[Parts of the exercise]:
A. In the Rim of the Pacific excerpt, rewrite the passage starting at "Militaries across the" and ending at "returning to California.", replacing "amphibious transport ship" with "transport vessel".
B. In the Rim of the Pacific excerpt, turn the paragraph beginning "After two decades of operations" into a short bulleted list that keeps its main facts.
----- Excerpted passage -----
U.S. Marines assigned to Charlie Company, Battalion Landing Team 1/5, 15th Marine Expeditionary Unit, left, and Tongan marines await CH-53E Super Stallions after an amphibious raid exercise at Marine Corps Training Area Bellows, Waimanalo, Hawaii, as part of Exercise Rim of the Pacific, July 27, 2024. (Aidan Hekker/U.S. Marine Corps)

(Tribune News Service) — At this year’s iteration of exercise Rim of the Pacific, service members from countries in Asia, the Pacific islands and Latin America have joined American Marines in training around Bellows Beach, practicing amphibious fighting tactics.

On Saturday a combined force of U.S. Marines and troops from Peru, Tonga, Sri Lanka, the Philippines, Indonesia, Malaysia and Mexico assaulted one of several mock towns the U.S. military had originally built at its Bellows training area in Waimanalo to prepare Marines to fight in Iraq and Afghanistan.

A force of Peruvian marines dropped in by helicopter in a nearby field and scouted the area before a joint force of U.S. and Peruvian marines and Malaysian soldiers moved in with armored vehicles to secure it.

Then more helicopters arrived, dropping off soldiers and marines from around the world before they charged into the town to retake it from a simulated hostile force. Above, American warplanes swooped in to provide air support.

As they fought house to house with the sound of blank rounds echoing, senior military commanders from around the world and other invited dignitaries sat beneath a tent and watched as the international force gave them a demonstration after weeks of training.

Militaries across the world — especially in the Pacific — have in recent years given new attention to amphibious forces and operations.

After two decades of operations in Iraqi deserts and Afghan mountains, the U.S. Marine Corps is ambitiously restructuring its forces to return to its roots as a naval fighting force focused on coastal and island operations. Tensions in the Western Pacific and China’s growing military might have played a major role in this shift.

The U.S. 15th Marine Expeditionary Unit planned much of the training at Bellows. Its members have been on a deployment aboard the amphibious transport ship USS Somerset, participating in exercises in the Pacific and Indian oceans — including with several of the countries participating in RIMPAC — and are wrapping up their voyage in Hawaii before returning to California.
----- Dataset extract -----
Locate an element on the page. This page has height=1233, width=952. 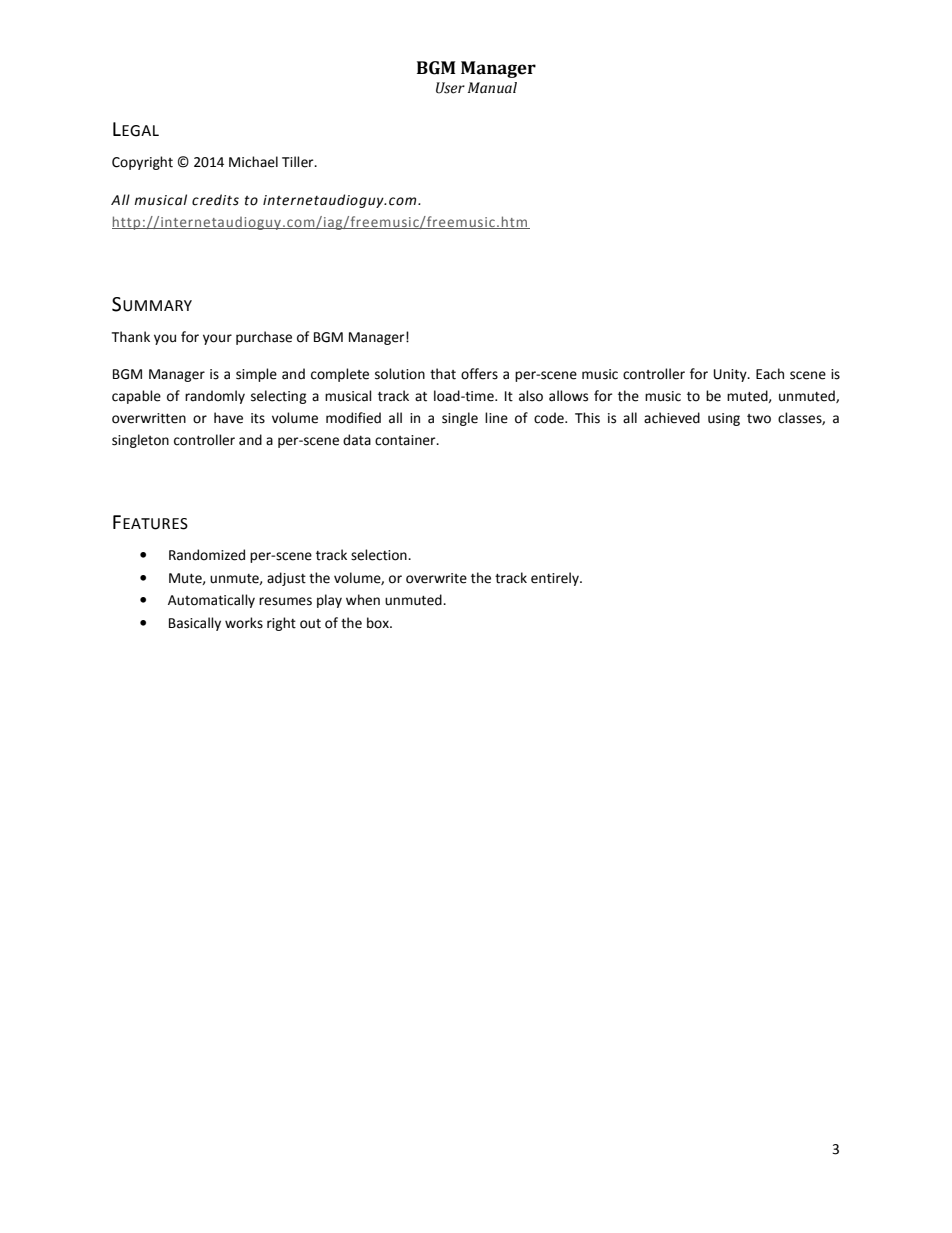
Unity is located at coordinates (731, 375).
-----
[Completed exercise]:
A.
Militaries across the world — especially in the Pacific — have in recent years given new attention to amphibious forces and operations.

After two decades of operations in Iraqi deserts and Afghan mountains, the U.S. Marine Corps is ambitiously restructuring its forces to return to its roots as a naval fighting force focused on coastal and island operations. Tensions in the Western Pacific and China’s growing military might have played a major role in this shift.

The U.S. 15th Marine Expeditionary Unit planned much of the training at Bellows. Its members have been on a deployment aboard the transport vessel USS Somerset, participating in exercises in the Pacific and Indian oceans — including with several of the countries participating in RIMPAC — and are wrapping up their voyage in Hawaii before returning to California.

B.
- The U.S. Marine Corps is ambitiously restructuring its forces after two decades of operations in Iraqi deserts and Afghan mountains.
- The aim is to return to its roots as a naval fighting force focused on coastal and island operations.
- Tensions in the Western Pacific and China's growing military might have played a major role in this shift.